More than any other composer of chamber music with piano, it was Beethoven who gave the cello the prominence it has today. The 18th-century duo sonata was considered primarily to be a keyboard sonata with “accompanying” melody instrument; consequently Beethoven designated his five cello sonatas as “Sonata(s) for Pianoforte and Violoncello.” Yet even in the first two sonatas of Opus 5, this titular ordering was more a matter of convention than a meaningful description of the instruments’ relative importance.

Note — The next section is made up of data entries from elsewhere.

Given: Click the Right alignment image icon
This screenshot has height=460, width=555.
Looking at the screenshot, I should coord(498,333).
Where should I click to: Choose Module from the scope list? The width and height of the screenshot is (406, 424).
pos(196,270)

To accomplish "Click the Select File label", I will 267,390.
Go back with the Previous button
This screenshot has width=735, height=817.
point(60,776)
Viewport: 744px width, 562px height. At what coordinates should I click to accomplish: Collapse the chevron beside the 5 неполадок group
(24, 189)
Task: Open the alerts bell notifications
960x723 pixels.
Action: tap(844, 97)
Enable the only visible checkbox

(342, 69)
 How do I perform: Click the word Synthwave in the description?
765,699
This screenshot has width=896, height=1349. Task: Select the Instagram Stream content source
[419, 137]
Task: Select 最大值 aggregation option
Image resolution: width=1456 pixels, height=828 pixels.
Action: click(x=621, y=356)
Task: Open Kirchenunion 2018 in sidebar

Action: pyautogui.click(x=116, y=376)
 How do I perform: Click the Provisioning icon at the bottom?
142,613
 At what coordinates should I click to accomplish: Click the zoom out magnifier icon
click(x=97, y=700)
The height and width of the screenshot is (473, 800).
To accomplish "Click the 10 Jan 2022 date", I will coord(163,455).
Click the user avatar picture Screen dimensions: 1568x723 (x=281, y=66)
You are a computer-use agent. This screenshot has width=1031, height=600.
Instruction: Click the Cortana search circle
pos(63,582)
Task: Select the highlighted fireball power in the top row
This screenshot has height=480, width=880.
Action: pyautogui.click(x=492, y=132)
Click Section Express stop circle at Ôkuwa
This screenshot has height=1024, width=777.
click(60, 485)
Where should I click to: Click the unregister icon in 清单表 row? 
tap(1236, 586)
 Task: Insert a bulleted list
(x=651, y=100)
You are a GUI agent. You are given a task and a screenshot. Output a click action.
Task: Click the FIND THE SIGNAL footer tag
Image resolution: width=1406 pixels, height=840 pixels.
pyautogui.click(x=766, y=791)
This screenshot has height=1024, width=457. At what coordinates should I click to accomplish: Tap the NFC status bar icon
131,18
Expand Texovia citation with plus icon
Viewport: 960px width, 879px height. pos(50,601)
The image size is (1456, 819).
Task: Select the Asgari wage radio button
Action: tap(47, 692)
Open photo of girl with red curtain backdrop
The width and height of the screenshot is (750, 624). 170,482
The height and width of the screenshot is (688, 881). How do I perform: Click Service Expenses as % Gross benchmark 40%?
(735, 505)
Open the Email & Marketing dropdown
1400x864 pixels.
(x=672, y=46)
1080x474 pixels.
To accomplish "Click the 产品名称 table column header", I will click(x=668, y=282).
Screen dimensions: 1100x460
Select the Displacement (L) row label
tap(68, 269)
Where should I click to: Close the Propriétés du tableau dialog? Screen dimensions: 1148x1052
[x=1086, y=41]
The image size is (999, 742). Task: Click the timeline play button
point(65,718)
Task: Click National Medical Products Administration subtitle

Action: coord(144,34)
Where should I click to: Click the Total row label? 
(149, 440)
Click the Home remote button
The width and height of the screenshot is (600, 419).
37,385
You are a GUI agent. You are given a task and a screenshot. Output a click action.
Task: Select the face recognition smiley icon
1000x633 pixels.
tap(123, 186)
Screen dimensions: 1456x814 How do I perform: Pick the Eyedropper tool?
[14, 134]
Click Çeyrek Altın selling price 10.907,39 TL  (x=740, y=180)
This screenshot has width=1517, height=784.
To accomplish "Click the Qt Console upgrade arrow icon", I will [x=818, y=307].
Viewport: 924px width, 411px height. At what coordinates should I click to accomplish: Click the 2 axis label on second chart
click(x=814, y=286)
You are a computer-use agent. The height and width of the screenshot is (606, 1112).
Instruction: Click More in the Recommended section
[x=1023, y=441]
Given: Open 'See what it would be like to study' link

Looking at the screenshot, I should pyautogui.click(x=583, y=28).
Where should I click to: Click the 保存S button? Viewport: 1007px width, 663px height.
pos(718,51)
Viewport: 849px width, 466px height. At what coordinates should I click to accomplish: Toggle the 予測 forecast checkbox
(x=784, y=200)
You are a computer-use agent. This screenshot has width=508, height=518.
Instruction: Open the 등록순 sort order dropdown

The piano, of course, provides the greater harmonic and textural density, but the cello is displayed prominently and soloistically throughout. Beethoven composed his first two sonatas for piano and cello in Berlin in 1796, the third sonata, Opus 69, was completed at the beginning of 1808 and, finally, the last two sonatas, Opus 102, Nos. 1 and 2, were composed in 1815. Like the two trios, opus 70, these last two sonatas were dedicated to Countess Marie Erdody, one of the women who played an important part in Beethoven’s life.

The D Major Sonata is the only one of the five to have a fully conceived slow movement. Equally notable is its frugal finale (the first fugue “inserted” by Beethoven into a work in sonata form), an incipient instance of Beethoven’s late period rejuvenation of traditional contrapuntal forms, exemplified by the Grosse Fuge, op. 133.